Personal information
- Born: November 28, 1996 (age 29) Montevideo, Uruguay
- Listed height: 6 ft 7 in (2.01 m)
- Listed weight: 224 lb (102 kg)

Career history
- 2015–2018: Hapoel Kfar Saba
- 2018–2020: Maccabi Ra'anana
- 2020–2021: Hapoel Holon
- 2021: Ironi Nes Ziona

Career highlights
- FIBA Europe Cup champion (2021);

= Uriel Trocki =

Uruguayan-Israeli basketball player

Uriel Trocki (אוריאל טרוצקי; November 28, 1996) is a Uruguayan-Israeli basketball player who last played for Ironi Nes Ziona of the Israeli Basketball Premier League. He plays the forward and center positions.

==Biography==
Trocki was born in Montevideo, Uruguay. He is Jewish, and was bar mitzvah in 2010. When he was 13 years old, he and his family immigrated to Israel. His hometown is Kfar Saba, Israel. He is 6 ft 7 in tall, and weighs 224 lb.

==Professional career==
He played for Hapoel Kfar Saba. Trocki played from 2018 to 2020 for Maccabi Raanana. In 2019-20 he averaged 10.4 points, 6.5 rebounds, and 1.6 assists per game.

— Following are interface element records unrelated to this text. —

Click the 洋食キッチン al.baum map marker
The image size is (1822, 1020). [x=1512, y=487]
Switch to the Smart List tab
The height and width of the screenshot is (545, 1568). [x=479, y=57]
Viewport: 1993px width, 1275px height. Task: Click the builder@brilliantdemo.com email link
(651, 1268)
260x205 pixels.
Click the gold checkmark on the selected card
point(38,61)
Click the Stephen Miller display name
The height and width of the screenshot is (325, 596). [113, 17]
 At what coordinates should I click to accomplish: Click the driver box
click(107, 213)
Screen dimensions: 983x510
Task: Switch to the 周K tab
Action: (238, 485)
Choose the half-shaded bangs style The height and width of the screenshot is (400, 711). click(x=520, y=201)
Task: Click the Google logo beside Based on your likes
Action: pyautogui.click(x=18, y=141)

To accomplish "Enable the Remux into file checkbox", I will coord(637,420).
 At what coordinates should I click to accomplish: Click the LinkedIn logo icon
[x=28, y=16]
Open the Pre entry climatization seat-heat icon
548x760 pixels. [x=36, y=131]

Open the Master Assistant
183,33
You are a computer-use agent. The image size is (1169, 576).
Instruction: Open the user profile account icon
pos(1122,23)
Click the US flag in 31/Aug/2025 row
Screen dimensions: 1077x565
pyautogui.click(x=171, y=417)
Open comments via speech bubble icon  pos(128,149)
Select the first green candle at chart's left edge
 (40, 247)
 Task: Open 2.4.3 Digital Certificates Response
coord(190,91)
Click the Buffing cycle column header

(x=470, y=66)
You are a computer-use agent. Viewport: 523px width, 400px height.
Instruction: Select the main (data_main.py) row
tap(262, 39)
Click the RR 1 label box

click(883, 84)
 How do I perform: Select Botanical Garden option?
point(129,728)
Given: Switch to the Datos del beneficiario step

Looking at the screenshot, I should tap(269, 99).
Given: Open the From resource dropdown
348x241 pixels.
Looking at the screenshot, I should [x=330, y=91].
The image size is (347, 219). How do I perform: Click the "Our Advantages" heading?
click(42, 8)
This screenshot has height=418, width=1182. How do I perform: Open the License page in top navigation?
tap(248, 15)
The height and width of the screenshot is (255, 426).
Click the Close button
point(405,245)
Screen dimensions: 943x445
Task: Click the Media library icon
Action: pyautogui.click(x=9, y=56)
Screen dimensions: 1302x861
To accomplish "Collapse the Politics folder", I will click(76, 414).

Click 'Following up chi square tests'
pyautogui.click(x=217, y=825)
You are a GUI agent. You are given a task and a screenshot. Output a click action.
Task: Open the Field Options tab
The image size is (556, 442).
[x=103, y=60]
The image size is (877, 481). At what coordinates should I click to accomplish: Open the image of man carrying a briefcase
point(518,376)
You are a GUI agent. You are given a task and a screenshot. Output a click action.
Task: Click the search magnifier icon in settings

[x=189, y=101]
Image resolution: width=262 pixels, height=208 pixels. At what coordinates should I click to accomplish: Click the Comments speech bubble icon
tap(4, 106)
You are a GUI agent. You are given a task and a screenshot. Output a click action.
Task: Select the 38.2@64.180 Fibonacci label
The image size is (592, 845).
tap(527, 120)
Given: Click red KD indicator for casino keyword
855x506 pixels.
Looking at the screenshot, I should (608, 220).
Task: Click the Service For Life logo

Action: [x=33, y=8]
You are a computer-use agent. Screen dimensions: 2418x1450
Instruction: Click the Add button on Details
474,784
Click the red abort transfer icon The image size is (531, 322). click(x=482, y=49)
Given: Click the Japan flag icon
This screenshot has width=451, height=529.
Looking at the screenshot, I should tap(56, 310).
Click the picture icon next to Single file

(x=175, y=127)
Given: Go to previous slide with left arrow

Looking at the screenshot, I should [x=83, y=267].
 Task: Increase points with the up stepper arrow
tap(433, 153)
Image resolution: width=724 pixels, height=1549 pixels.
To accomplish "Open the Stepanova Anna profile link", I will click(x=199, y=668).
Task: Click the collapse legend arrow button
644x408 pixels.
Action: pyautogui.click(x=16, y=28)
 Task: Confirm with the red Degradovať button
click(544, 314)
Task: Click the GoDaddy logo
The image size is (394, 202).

In June 2020 Hapoel Holon of the Israeli Basketball Premier League signed Trocki.

On January 1, 2021, he has signed with Ironi Nes Ziona of the Israeli Basketball Premier League.

== National team career ==
Trocki played for the Uruguay national basketball team at the 2019 Pan American Games in Peru.